**DO WYKONANIA**
Odpowiedz na poniższe pytania na podstawie fragmentu o wyborze studiów informatycznych, numerując odpowiedzi tak samo jak pytania.
1. Ile lat ma osoba pisząca?
2. Jakie dwie duże firmy wymieniono jako przeprowadzające rekrutacje wśród studentów?
3. W jakim wieku osoba pisząca uzyskałaby licencjat, a w jakim tytuł magistra?

**PODANY FRAGMENT**

══════════

24 lata UW MiM czy PW MiNI

0

Mam 24 lata. Studiuję nieścisły kierunek który mnie niezbyt interesuje i myślę nad rzuceniem go i podjęciu studiów informatycznych ( najlepiej czysta informatyka ). Rozważam uczelnie głównie pod względem perspektyw zawodowych w kraju jak i za granicą. Chciałbym pójść na MiM na UW lub MiNI na PW i zacząć dorabiać w branży jeszcze podczas studiów.
Bardziej jednak skłaniałbym się właśnie ku temu pierwszemu. Mimo, że nie daje tytułu inżyniera, jest równie, o ile nie bardziej prestiżowym kierunkiem, przedstawiciele dużych firm jak Google czy Microsoft przeprowadzają wiele rekrutacji wśród jego studentów.
Mam jednak wrażenie, że jest to opcja głównie dla olimpijczyków, osób młodych i zdolnych. I to oni właśnie zgarniają najlepsze oferty o pracę. Z powodu swojego nienagannego życiorysu. Tymczasem ja, nawet gdybym okazał się wybitnym studentem i miał bardzo dobre osiągnięcia w nauce, byłbym w pewnym stopniu lekceważony z powodu swojego wieku. W końcu dostałbym licencjat w mając 27 lat, a magistra 29. Kończąc studia, miałbym prawie 30-kę na karku i nie mógłbym nawet pochwalić się tytułem inżyniera przyszłemu pracodawcy..
Czy moje obawy są uzasadnione? Czy lepiej iść na MiNI na PW?

1
  1. A jesteś w stanie w ogóle sie tam dostać i utrzymać?

══════════

**DOSTARCZONE DANE**
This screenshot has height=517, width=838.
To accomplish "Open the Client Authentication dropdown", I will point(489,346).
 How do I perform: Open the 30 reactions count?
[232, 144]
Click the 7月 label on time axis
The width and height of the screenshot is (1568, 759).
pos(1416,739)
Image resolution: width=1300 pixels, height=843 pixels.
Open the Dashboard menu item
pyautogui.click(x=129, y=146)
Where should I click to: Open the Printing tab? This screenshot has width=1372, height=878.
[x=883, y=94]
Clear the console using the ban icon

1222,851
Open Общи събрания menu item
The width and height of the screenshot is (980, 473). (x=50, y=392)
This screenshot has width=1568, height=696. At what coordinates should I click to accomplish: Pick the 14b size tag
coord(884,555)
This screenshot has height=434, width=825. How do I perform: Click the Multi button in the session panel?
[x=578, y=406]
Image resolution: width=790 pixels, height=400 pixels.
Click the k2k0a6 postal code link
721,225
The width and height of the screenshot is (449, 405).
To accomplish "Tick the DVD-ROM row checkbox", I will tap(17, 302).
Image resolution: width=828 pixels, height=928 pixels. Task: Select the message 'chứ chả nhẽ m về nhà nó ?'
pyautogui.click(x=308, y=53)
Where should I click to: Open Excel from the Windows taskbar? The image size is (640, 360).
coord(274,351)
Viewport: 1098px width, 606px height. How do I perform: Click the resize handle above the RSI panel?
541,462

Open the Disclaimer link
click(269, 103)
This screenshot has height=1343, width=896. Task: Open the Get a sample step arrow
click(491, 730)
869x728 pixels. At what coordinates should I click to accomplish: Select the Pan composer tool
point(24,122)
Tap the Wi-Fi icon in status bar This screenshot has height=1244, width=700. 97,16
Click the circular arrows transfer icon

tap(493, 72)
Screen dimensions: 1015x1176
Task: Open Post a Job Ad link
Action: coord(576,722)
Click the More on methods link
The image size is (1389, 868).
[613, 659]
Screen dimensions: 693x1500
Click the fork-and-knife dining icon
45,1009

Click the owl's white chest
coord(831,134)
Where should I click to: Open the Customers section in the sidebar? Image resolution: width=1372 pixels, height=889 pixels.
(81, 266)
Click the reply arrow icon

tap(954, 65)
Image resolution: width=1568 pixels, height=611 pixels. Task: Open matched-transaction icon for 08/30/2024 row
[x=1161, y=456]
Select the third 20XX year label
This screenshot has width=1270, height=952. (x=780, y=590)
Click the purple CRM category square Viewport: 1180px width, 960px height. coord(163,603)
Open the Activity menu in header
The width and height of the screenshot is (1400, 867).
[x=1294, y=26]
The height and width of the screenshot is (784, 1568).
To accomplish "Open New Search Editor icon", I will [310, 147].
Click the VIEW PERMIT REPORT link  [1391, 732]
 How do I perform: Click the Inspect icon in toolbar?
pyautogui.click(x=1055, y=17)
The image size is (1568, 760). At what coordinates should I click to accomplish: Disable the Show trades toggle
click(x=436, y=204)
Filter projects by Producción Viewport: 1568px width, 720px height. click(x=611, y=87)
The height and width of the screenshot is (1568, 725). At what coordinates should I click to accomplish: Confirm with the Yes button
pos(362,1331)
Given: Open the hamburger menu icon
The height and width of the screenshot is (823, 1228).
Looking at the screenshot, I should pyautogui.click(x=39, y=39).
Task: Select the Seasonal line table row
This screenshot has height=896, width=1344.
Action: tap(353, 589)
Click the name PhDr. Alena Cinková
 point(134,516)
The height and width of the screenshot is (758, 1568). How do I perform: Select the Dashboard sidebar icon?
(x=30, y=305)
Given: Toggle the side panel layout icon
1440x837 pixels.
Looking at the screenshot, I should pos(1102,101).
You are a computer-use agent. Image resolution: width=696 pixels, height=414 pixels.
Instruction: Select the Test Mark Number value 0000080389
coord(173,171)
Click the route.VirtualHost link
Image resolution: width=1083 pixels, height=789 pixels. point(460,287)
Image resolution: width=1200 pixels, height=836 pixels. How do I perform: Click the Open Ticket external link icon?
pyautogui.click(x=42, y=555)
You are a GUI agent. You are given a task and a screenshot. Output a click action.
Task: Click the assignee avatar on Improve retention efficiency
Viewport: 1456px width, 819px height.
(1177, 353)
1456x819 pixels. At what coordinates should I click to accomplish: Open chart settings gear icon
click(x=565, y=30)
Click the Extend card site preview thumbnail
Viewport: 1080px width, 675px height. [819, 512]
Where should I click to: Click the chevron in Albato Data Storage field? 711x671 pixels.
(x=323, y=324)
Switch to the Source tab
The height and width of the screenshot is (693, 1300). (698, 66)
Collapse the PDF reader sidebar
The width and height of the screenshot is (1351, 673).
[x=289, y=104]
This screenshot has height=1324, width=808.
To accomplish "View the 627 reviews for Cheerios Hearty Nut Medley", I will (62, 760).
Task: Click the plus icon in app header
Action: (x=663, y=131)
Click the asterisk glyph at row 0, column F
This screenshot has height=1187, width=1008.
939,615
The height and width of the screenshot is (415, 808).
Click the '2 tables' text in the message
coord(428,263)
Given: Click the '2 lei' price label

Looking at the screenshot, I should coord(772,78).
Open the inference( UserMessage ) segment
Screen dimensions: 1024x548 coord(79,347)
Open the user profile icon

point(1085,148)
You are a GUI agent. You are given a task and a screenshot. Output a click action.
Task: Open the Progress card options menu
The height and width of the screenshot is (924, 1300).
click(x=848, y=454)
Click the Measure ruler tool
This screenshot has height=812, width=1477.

══════════

**WYNIK ĆWICZENIA**
1. 24 lata.
2. Google i Microsoft.
3. Licencjat w wieku 27 lat, tytuł magistra w wieku 29 lat.